#### [PROBLEM DETAILS]
Reproduce each of the following entries verbatim, keeping every line in its original order.

+++ RAW DATA +++

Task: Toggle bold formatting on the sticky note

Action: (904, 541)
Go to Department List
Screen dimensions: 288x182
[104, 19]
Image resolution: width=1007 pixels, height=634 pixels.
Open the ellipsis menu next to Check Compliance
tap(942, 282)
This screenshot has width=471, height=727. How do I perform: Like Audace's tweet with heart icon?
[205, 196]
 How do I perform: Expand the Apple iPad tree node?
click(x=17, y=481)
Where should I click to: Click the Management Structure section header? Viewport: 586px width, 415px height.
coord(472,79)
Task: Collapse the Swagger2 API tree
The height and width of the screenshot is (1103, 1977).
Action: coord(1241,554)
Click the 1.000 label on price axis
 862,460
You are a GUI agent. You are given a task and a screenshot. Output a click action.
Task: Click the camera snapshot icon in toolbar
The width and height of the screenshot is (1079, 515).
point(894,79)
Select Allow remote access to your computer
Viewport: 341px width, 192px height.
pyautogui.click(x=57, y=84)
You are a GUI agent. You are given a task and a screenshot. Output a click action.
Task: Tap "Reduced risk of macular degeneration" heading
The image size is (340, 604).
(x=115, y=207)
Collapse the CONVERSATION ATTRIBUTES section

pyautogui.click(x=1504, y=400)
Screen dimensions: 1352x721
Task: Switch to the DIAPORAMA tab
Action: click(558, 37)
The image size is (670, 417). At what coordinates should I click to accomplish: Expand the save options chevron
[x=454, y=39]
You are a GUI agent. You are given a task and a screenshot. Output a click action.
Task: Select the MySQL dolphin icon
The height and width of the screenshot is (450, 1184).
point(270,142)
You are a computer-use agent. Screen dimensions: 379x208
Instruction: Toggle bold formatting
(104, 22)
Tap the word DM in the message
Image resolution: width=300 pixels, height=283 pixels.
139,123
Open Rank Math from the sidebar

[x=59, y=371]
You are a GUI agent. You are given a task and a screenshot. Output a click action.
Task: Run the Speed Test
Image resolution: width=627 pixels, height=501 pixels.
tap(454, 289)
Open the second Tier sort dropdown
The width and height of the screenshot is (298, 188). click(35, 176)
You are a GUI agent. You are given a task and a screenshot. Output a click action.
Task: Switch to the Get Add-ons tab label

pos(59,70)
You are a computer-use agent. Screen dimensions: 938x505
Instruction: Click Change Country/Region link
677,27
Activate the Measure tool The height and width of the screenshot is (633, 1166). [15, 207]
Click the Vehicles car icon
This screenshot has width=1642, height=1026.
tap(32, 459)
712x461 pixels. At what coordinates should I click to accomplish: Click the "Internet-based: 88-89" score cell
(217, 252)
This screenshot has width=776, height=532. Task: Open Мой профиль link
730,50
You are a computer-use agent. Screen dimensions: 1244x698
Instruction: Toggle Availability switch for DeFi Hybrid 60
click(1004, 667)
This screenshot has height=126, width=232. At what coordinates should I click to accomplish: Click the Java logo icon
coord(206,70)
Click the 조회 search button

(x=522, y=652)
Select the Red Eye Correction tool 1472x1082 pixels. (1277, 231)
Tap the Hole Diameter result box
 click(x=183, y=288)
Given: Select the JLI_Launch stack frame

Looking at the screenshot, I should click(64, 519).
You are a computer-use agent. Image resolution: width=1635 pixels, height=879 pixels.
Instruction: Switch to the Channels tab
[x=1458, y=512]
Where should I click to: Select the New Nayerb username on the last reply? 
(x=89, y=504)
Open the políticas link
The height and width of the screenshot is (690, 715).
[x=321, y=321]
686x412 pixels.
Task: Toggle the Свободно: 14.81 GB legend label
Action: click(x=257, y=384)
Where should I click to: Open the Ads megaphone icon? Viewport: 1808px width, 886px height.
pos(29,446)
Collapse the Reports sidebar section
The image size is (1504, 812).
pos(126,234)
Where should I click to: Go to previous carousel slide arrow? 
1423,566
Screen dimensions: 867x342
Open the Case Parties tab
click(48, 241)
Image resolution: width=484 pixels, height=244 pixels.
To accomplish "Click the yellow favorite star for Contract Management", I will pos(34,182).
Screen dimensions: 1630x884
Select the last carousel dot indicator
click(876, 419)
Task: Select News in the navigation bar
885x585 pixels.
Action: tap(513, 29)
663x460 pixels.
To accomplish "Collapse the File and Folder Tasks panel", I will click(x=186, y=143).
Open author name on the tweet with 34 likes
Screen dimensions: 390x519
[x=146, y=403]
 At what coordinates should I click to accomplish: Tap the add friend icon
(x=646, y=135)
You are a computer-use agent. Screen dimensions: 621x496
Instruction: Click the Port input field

+++

#### [EXERCISE RESULT]
Task: Toggle bold formatting on the sticky note

Action: (904, 541)
Go to Department List
Screen dimensions: 288x182
[104, 19]
Image resolution: width=1007 pixels, height=634 pixels.
Open the ellipsis menu next to Check Compliance
tap(942, 282)
This screenshot has width=471, height=727. How do I perform: Like Audace's tweet with heart icon?
[205, 196]
 How do I perform: Expand the Apple iPad tree node?
click(x=17, y=481)
Where should I click to: Click the Management Structure section header? Viewport: 586px width, 415px height.
coord(472,79)
Task: Collapse the Swagger2 API tree
The height and width of the screenshot is (1103, 1977).
Action: coord(1241,554)
Click the 1.000 label on price axis
 862,460
You are a GUI agent. You are given a task and a screenshot. Output a click action.
Task: Click the camera snapshot icon in toolbar
The width and height of the screenshot is (1079, 515).
point(894,79)
Select Allow remote access to your computer
Viewport: 341px width, 192px height.
pyautogui.click(x=57, y=84)
You are a GUI agent. You are given a task and a screenshot. Output a click action.
Task: Tap "Reduced risk of macular degeneration" heading
The image size is (340, 604).
(x=115, y=207)
Collapse the CONVERSATION ATTRIBUTES section

pyautogui.click(x=1504, y=400)
Screen dimensions: 1352x721
Task: Switch to the DIAPORAMA tab
Action: click(558, 37)
The image size is (670, 417). At what coordinates should I click to accomplish: Expand the save options chevron
[x=454, y=39]
You are a GUI agent. You are given a task and a screenshot. Output a click action.
Task: Select the MySQL dolphin icon
The height and width of the screenshot is (450, 1184).
point(270,142)
You are a computer-use agent. Screen dimensions: 379x208
Instruction: Toggle bold formatting
(104, 22)
Tap the word DM in the message
Image resolution: width=300 pixels, height=283 pixels.
139,123
Open Rank Math from the sidebar

[x=59, y=371]
You are a GUI agent. You are given a task and a screenshot. Output a click action.
Task: Run the Speed Test
Image resolution: width=627 pixels, height=501 pixels.
tap(454, 289)
Open the second Tier sort dropdown
The width and height of the screenshot is (298, 188). click(35, 176)
You are a GUI agent. You are given a task and a screenshot. Output a click action.
Task: Switch to the Get Add-ons tab label

pos(59,70)
You are a computer-use agent. Screen dimensions: 938x505
Instruction: Click Change Country/Region link
677,27
Activate the Measure tool The height and width of the screenshot is (633, 1166). [15, 207]
Click the Vehicles car icon
This screenshot has width=1642, height=1026.
tap(32, 459)
712x461 pixels. At what coordinates should I click to accomplish: Click the "Internet-based: 88-89" score cell
(217, 252)
This screenshot has width=776, height=532. Task: Open Мой профиль link
730,50
You are a computer-use agent. Screen dimensions: 1244x698
Instruction: Toggle Availability switch for DeFi Hybrid 60
click(1004, 667)
This screenshot has height=126, width=232. At what coordinates should I click to accomplish: Click the Java logo icon
coord(206,70)
Click the 조회 search button

(x=522, y=652)
Select the Red Eye Correction tool 1472x1082 pixels. (1277, 231)
Tap the Hole Diameter result box
 click(x=183, y=288)
Given: Select the JLI_Launch stack frame

Looking at the screenshot, I should click(64, 519).
You are a computer-use agent. Image resolution: width=1635 pixels, height=879 pixels.
Instruction: Switch to the Channels tab
[x=1458, y=512]
Where should I click to: Select the New Nayerb username on the last reply? 
(x=89, y=504)
Open the políticas link
The height and width of the screenshot is (690, 715).
[x=321, y=321]
686x412 pixels.
Task: Toggle the Свободно: 14.81 GB legend label
Action: click(x=257, y=384)
Where should I click to: Open the Ads megaphone icon? Viewport: 1808px width, 886px height.
pos(29,446)
Collapse the Reports sidebar section
The image size is (1504, 812).
pos(126,234)
Where should I click to: Go to previous carousel slide arrow? 
1423,566
Screen dimensions: 867x342
Open the Case Parties tab
click(48, 241)
Image resolution: width=484 pixels, height=244 pixels.
To accomplish "Click the yellow favorite star for Contract Management", I will pos(34,182).
Screen dimensions: 1630x884
Select the last carousel dot indicator
click(876, 419)
Task: Select News in the navigation bar
885x585 pixels.
Action: tap(513, 29)
663x460 pixels.
To accomplish "Collapse the File and Folder Tasks panel", I will click(x=186, y=143).
Open author name on the tweet with 34 likes
Screen dimensions: 390x519
[x=146, y=403]
 At what coordinates should I click to accomplish: Tap the add friend icon
(x=646, y=135)
You are a computer-use agent. Screen dimensions: 621x496
Instruction: Click the Port input field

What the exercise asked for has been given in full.